Predictive Modeling of Air Quality in Nairobi, Kenya

This project focuses on building a machine learning model to predict air quality, specifically the concentration of PM2.5, in Nairobi. The primary goal is to create a reliable model for forecasting PM2.5 levels, which is a critical air pollutant with significant health implications.

The process involves several key stages:

Data Exploration and Cleaning: The dataset is sourced from AirQo and contains air quality and meteorological data from sensors across Nairobi. The primary features include concentrations of pollutants like PM1, PM2.5, and PM10, as well as weather data such as temperature and humidity. The raw data is cleaned by handling missing values.
Feature Engineering and Preparation: The timestamp is processed to extract useful time-based features like the hour of the day, day of the week, and month. Rolling averages are created to capture time-series trends.
Modeling and Evaluation: Several regression models are trained and compared, including Linear Regression, Random Forest Regressor, Gradient Boosting Regressor, and XGBoost Regressor.

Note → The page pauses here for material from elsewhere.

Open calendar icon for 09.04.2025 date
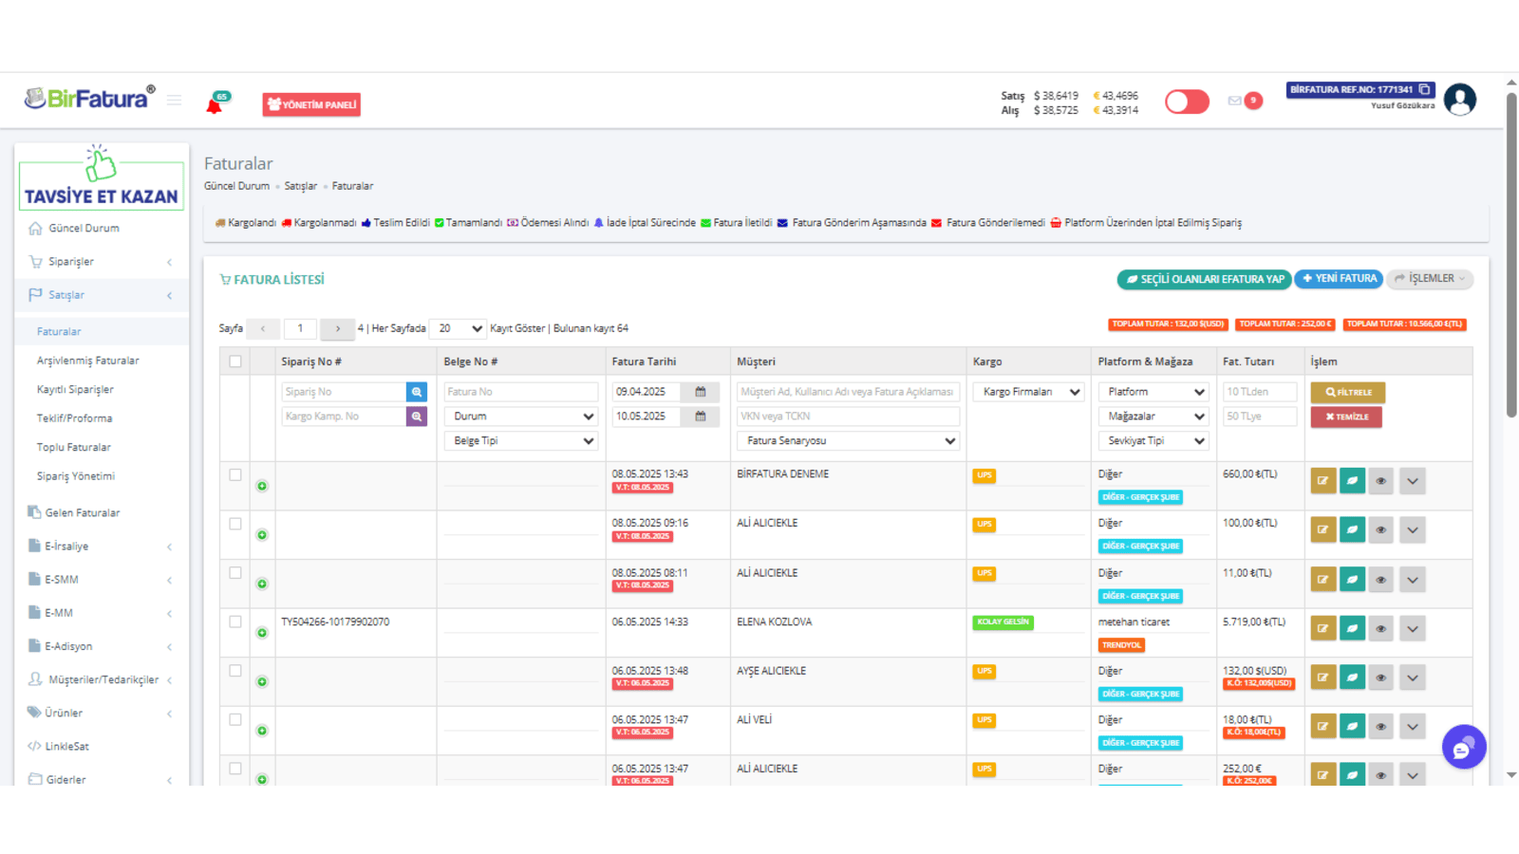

The models are evaluated using standard regression metrics: Mean Absolute Error (MAE), Mean Squared Error (MSE), and R-squared (R²).
Results and Conclusion: The results are compared to identify the best-performing model. Typically, ensemble models like Random Forest and XGBoost outperform simpler models like Linear Regression in such tasks. The final model can be used to forecast air quality, providing valuable information for public health and environmental management.